-- Material for this exercise follows --

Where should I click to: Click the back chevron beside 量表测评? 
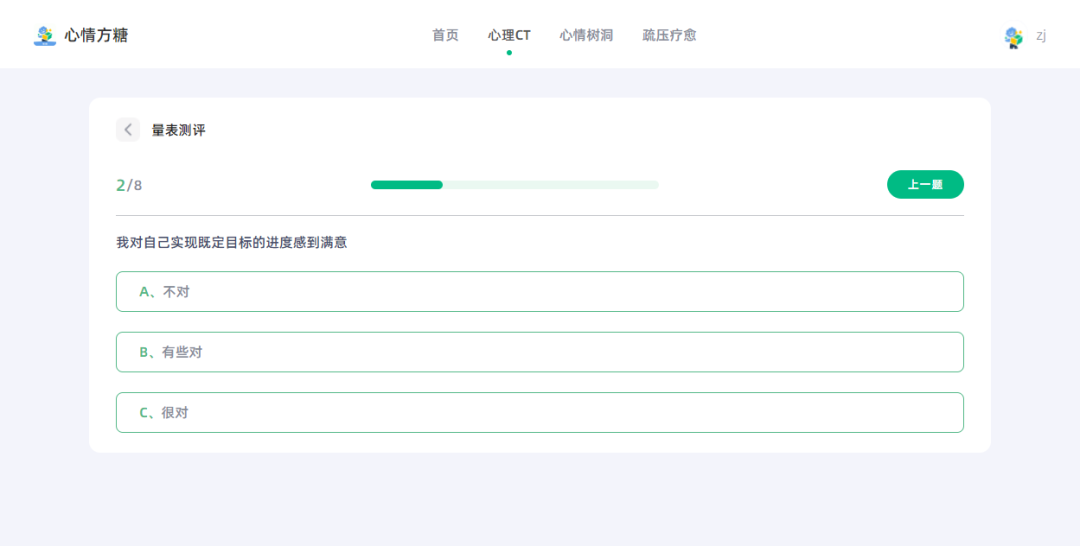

-- Material for this exercise concluded --
-- Material for this exercise follows --

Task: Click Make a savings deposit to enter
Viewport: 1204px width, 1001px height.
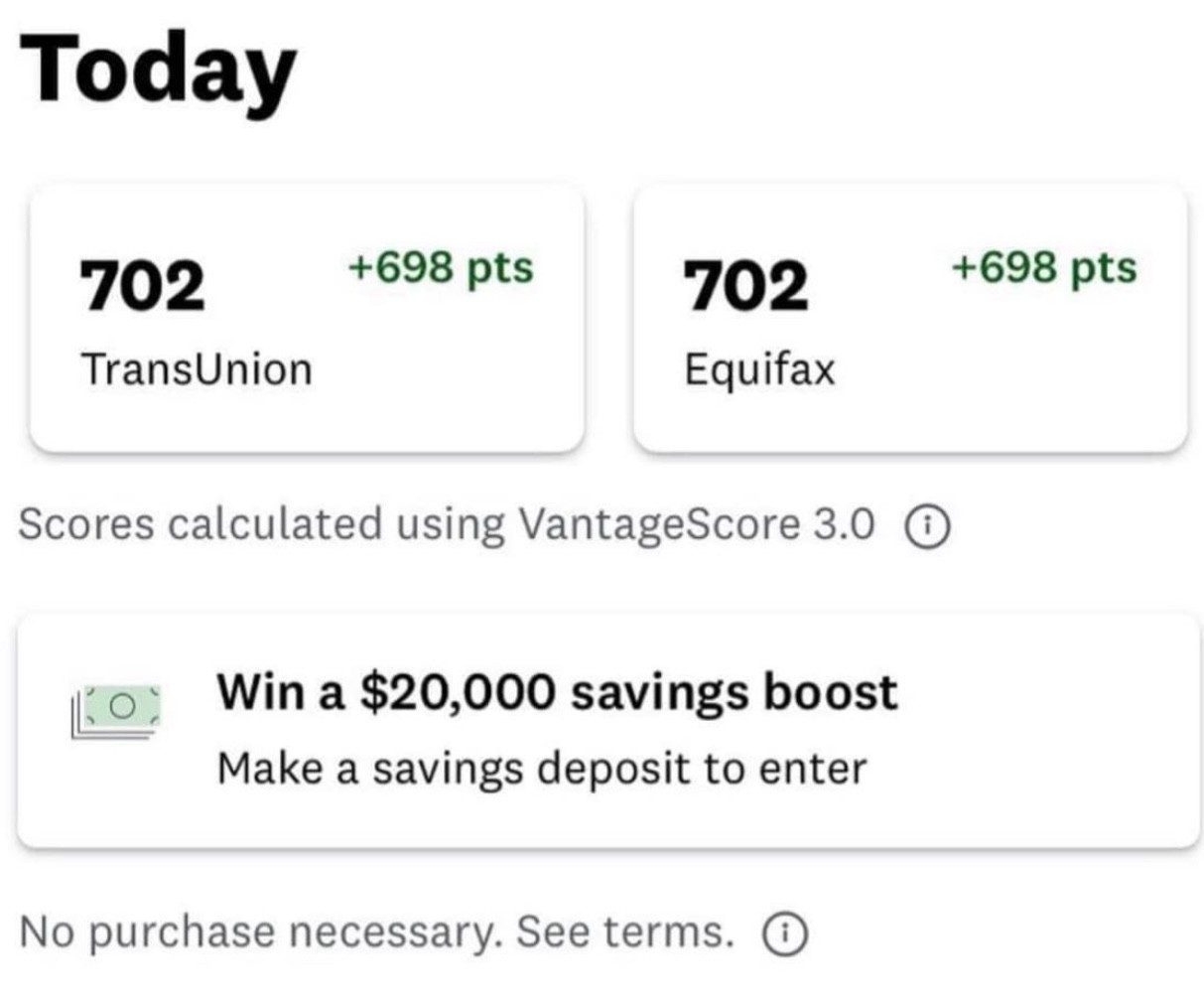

-- Material for this exercise concluded --
-- Material for this exercise follows --

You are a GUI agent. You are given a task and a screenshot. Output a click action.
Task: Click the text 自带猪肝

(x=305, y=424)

-- Material for this exercise concluded --

Exercise aim → Given the records above, reproduce precisely and only the lines between the line holding "Task: Click Make a savings deposit to enter" and the line holding "Viewport: 1204px width, 1001px height.", inclusive.

Your response →
Task: Click Make a savings deposit to enter
Viewport: 1204px width, 1001px height.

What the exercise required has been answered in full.